The current syntax supports three kinds of data sources:

  1. Select statements – The statements can have a SELECT statement as part of a table source. To ease our worries and pain, SQL mandates that such sources have a defined alias. Whew. The idea for these, is to run this algorithm (read as: thank god recursion exists) for generating the select statement, and assign it to this select statement.
  2. Table Definitions – The statements can refer to table definitions and also have an alias. This is a simple case of a redefinition if a reassignment happens.
  3. Joins – Joins are a part of SQL, where there is a specific join type, and an expression that helps the join. Unfortunately joins do not have an alias, and this brings us to an annoyance – we need to force create an alias and let the user know in that case.

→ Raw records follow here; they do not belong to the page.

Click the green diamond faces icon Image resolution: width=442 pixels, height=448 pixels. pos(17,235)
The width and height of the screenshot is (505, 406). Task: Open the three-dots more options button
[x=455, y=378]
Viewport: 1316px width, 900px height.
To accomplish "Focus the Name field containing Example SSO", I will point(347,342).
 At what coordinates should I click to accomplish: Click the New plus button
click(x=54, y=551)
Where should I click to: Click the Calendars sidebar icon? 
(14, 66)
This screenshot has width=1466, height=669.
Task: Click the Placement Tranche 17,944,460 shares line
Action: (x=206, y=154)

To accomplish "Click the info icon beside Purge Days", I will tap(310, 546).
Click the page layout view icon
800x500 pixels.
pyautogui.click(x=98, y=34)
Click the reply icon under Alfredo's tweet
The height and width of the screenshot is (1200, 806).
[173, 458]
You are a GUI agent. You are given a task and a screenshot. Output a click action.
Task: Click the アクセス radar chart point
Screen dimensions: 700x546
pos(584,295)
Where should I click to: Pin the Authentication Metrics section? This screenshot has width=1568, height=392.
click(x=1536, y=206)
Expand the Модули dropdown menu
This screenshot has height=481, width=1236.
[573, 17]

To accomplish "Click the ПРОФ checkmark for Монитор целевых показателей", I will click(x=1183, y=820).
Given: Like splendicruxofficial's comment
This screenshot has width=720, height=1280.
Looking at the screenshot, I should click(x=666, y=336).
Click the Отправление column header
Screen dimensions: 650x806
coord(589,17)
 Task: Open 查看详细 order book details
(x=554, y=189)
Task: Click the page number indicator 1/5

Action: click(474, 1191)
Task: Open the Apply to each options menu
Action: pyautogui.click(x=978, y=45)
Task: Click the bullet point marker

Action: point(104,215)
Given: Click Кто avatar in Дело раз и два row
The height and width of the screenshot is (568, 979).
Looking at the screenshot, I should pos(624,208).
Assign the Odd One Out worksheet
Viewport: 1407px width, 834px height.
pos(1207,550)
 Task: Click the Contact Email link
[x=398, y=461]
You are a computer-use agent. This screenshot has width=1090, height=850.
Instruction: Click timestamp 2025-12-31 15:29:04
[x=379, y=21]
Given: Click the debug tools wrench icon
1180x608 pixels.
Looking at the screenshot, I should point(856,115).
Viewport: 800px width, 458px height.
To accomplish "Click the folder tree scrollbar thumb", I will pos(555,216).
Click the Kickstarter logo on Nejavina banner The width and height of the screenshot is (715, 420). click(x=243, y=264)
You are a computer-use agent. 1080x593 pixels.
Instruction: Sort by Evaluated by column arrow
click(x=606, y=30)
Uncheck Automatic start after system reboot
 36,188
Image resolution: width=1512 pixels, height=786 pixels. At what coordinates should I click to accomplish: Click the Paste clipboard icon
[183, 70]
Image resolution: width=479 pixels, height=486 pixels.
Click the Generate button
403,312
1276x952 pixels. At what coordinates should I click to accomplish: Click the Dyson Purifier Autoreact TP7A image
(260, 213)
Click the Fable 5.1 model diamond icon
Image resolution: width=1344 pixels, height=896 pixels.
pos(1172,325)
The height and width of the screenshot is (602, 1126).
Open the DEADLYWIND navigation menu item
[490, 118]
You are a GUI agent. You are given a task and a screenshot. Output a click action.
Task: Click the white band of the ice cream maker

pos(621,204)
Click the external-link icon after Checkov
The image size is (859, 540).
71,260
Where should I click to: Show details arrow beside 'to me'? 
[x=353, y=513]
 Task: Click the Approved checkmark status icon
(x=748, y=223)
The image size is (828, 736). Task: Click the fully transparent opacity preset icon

The multiple datasets are then joined, and the result variable is put on a stack. What happens from here on, is based on the order above. the top of the stack’s variable is used to generate a new variable, which is then placed on the top. This keeps the optional parts actually optional and generates the definitions only as necessary.

Implementing the from part, we get some interesting outputs that work well!

Selecting from multiple tables joins them
Alias reassigns them accordingly

From here, the rest of the statements can be added in. The column filtering is important, as they are the only other mandatory part of select.

The rest of SELECT

The rest of the select, uses the last generated variable, and creates a new one.

Making some of them, here’s what we get:

The last example, but completed
Columns must always have an alias, as ECL’s naming rules are a bit too difficult for us.
What about sorting? Covered as well!
An error: We track the datatypes as we create them, so since we know t1 and t2 dont have y6, the combined result can’t have them as well (I’m monkeypatching the data types for a1 and a2 for testing here, it will be implemented soon)

Looking at the grammar, the ORDER BY, GROUP BY, WHERE was added in. That’s a lot of querying capabilities as part of one sentence.

The having query segment was considered, but dropped as it can be done by two queries (Another where after the group by).

Winding up

This took a good part of the week. Adding the support code did take a bit of the time, but this allows us to use the most important part of SQL. The plan for the upcoming week is as follows:

  1. Start looking at import resolution. Imports need to be vetted to make sure that there exists atleast a folder, .ecl file or a HSQL file.
  2. HSQL might need a way to do auto imports for certain core modules such as Visualizer and ML_Core (for Plots and for Machine learning related statements). This should help with ease-of-use.
  3. Plots – The plot statement is another important objective as visualizing is an import usecase for HSQL. The idea is to support basic and important visualization methods, and try to find out if there’s a way that other modules can integrate into HSQL and add to more plot methods.